Trasparente, verde, e rosso. Alcuni filtri fotografici come visti ("percepiti") dalla fotocamera

Storia[modifica | modifica wikitesto]

Lunghezza d'onda e percezione della tonalità[modifica | modifica wikitesto]

Nella seconda metà del 1600 Isaac Newton scoprì che la luce bianca si scompone nelle sue componenti colorate quando passa attraverso un prisma a dispersione. Newton scoprì anche che poteva ricombinare questi colori facendoli passare attraverso un altro prisma ricostruendo così la luce bianca iniziale.

I colori tipici sono, partendo dalle lunghezze d'onda lunghe fino a quelle corte (e, corrispondentemente, dalla più bassa all'alta frequenza), rosso, arancione, giallo, verde, blu, e viola. Differenze di lunghezza d'onda sufficienti provocano una diversa percezione di tonalità; la differenza minima di lunghezza d'onda percepibile varia da circa 1 nm nelle lunghezze d'onda del blu-verde e giallo, fino a 10 nm e più nelle più lunghe lunghezze d'onda del rosso e in quelle più corte del blu. Malgrado l'occhio umano possa distinguere fino a poche centinaia di tonalità, quando questi colori spettrali puri vengono mescolati assieme o diluiti con la luce bianca, il numero di cromaticità distinguibili può essere molto elevato[non chiaro].

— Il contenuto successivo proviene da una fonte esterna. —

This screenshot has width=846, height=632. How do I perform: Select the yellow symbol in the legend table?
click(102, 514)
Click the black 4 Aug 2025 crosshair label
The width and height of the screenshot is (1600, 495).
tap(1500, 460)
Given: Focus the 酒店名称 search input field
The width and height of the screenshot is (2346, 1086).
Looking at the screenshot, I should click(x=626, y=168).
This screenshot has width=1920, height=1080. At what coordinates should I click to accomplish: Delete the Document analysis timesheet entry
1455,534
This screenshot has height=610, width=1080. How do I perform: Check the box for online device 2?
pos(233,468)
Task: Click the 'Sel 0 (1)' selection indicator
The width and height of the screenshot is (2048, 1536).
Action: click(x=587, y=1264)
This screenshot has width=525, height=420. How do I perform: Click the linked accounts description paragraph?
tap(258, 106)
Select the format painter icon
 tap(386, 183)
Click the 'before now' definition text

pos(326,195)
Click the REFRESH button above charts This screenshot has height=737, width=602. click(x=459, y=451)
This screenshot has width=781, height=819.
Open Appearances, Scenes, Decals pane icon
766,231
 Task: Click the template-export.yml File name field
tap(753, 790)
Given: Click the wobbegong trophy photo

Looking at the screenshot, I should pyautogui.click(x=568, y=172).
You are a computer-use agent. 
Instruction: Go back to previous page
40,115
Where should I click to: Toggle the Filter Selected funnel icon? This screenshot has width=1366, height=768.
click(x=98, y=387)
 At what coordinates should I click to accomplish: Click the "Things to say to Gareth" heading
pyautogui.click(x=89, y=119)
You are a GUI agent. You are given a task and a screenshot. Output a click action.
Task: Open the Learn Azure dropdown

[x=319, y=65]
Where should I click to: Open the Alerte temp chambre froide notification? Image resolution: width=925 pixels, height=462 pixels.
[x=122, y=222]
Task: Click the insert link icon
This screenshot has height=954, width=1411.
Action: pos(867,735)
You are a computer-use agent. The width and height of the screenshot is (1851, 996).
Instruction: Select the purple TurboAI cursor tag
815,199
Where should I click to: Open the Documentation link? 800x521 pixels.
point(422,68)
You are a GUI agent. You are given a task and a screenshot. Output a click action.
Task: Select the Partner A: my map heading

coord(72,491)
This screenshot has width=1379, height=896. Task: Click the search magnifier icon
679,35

Nei livelli di luce molto bassa, la visione diventa scotopica: la luce viene rilevata dalle cellule bastoncello della retina. I bastoncelli sono sensibili maggiormente a lunghezze d'onda vicine ai 500 nm, e non hanno nessuna, o quasi, influenza sulla visione a colori. In condizioni di luce più elevata, come in luce diurna, la visione diventa fotopica: la luce viene rilevata dai coni che sono responsabili della visione a colori. I coni sono sensibili ad un insieme di lunghezze d'onda, ma sono più sensibili nelle lunghezze d'onda intorno ai 555 nm. Tra queste regioni, entra in gioco la visione mesopica e sia i bastoncelli che i coni forniscono segnali alle cellule retinali. Lo spostamento nella percezione del colore dalla luce crepuscolare alla luce diurna provoca differenze conosciute col nome di effetto Purkinje.

La percezione del "bianco" si forma dall'intero spettro di luce visibile, o mescolando i colori di poche lunghezza d'onda negli animali con pochi tipi di recettori di colore. Nell'uomo, la luce bianca può essere percepita combinando alcune lunghezze d'onda come il rosso, il verde e il blu, o con solo un paio di colori complementari come il blu e il giallo.[1]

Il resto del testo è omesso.